For a function \( f \) of a single variable \( x \), the nature of a stationary point can be determined as follows. If \( x_{0} \) is a stationary point such that \( \frac{\mathrm{d}f}{\mathrm{d}x}\bigg|_{x_{0}} = 0 \), then the condition for it to correspond to a minimum (maximum) is that \( \frac{\mathrm{d}^{2} f}{\mathrm{d}x^{2}}\bigg|_{x_{0}} \) is positive (negative); if the second derivative vanishes, then it may be a saddle point, though this may not be the case if it turns out that there exists a nonvanishing higher-order even derivative. (An example is \( f(x) = x^{4} \), which clearly has a minimum at \( x_{0} = 0 \) but which has \( \frac{\mathrm{d}^{2} f}{\mathrm{d}x^{2}}\bigg|_{x_{0}} = 0 \), so one must use \( \frac{\mathrm{d}^{3} f}{\mathrm{d}x^{3}}\bigg|_{x_{0}} = 0 \) and \( \frac{\mathrm{d}^{4} f}{\mathrm{d}x^{4}}\bigg|_{x_{0}} > 0 \) to make the case.)

For a functional \( F \) of multiple variables, which may be collected as a vector \( \mathbf{v} \), the nature of a stationary point can be determined as follows. If \( \mathbf{w} \) is a stationary point such that \( \frac{\partial F}{\partial v_{i}}\bigg|_{\mathbf{w}} = 0 \) for every index \( i \), then the condition for it to correspond to a minimum (maximum) is that the [symmetric] Hessian matrix whose elements are given by \( \frac{\partial^{2} F}{\partial v_{i} \partial v_{j}}\bigg|_{\mathbf{w}} \) is positive definite (negative definite). If the matrix has some eigenvalues that are positive and others that are negative, then the stationary point is a saddle point. If the matrix has nonvanishing eigenvalues that are all the same sign but also has vanishing eigenvalues, then higher-order derivatives must be used to determine the nature of the stationary point, though writing this out explicitly is often much more cumbersome especially as the derivative of order \( n \) produces a "matrix" (perhaps more properly a tensor) with \( n \) indices.

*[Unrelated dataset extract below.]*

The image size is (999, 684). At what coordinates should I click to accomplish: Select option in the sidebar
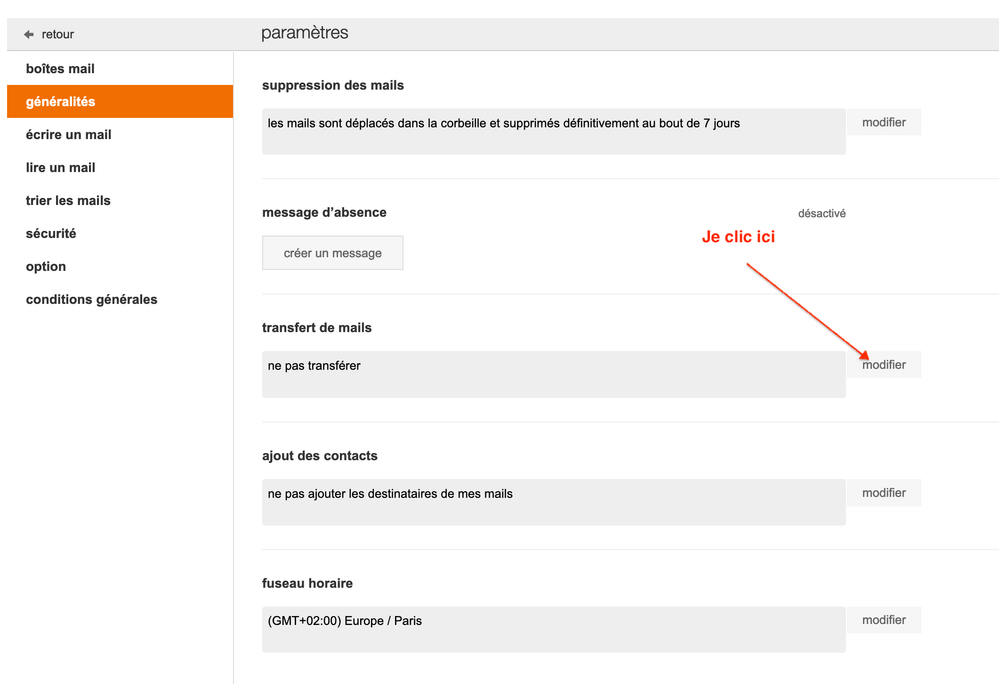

This suggests that for a functional \( F \) of a function \( g \), the nature of a stationary point can be determined as follows. If \( f \) is a stationary point such that \( \frac{\delta F}{\delta g(x)}\bigg|_{f} = 0 \) for every continuous index \( x \), then the condition for it to correspond to a minimum (maximum) is that the [symmetric] Hessian operator whose elements are given in position space by \( \frac{\delta^{2} F}{\delta g(x) \delta g(x')}\bigg|_{f} \) is positive definite (negative definite). In particular, using the definition \( K(x, x') = \frac{\delta^{2} F}{\delta g(x) \delta g(x')}\bigg|_{f} \), it is possible to perform a spectral decomposition into eigenvalues \( \lambda(\theta) \) and eigenfunctions \( u(x, \theta) \) (assumed to be indexed continuously by a variable \theta as the functions are assumed to be supported over the entire real line) such that \( K(x, x') = \int \lambda(\theta) u(x, \theta)u(x', \theta)~\mathrm{d}\theta \). Thus, if \( \lambda(\theta) > 0 \) for all \( \theta \), then the functional is minimized, while if \( \lambda(\theta) < 0 \) for all \( \theta \), then the functional is maximized. If \( \lambda(\theta) \) changes sign, then the functional has reached a saddle point, while if \( \lambda(\theta) \) vanishes for some \( \theta \) but otherwise never changes sign, then higher-order derivatives must be considered, presenting the same difficulties as for functionals of vectors.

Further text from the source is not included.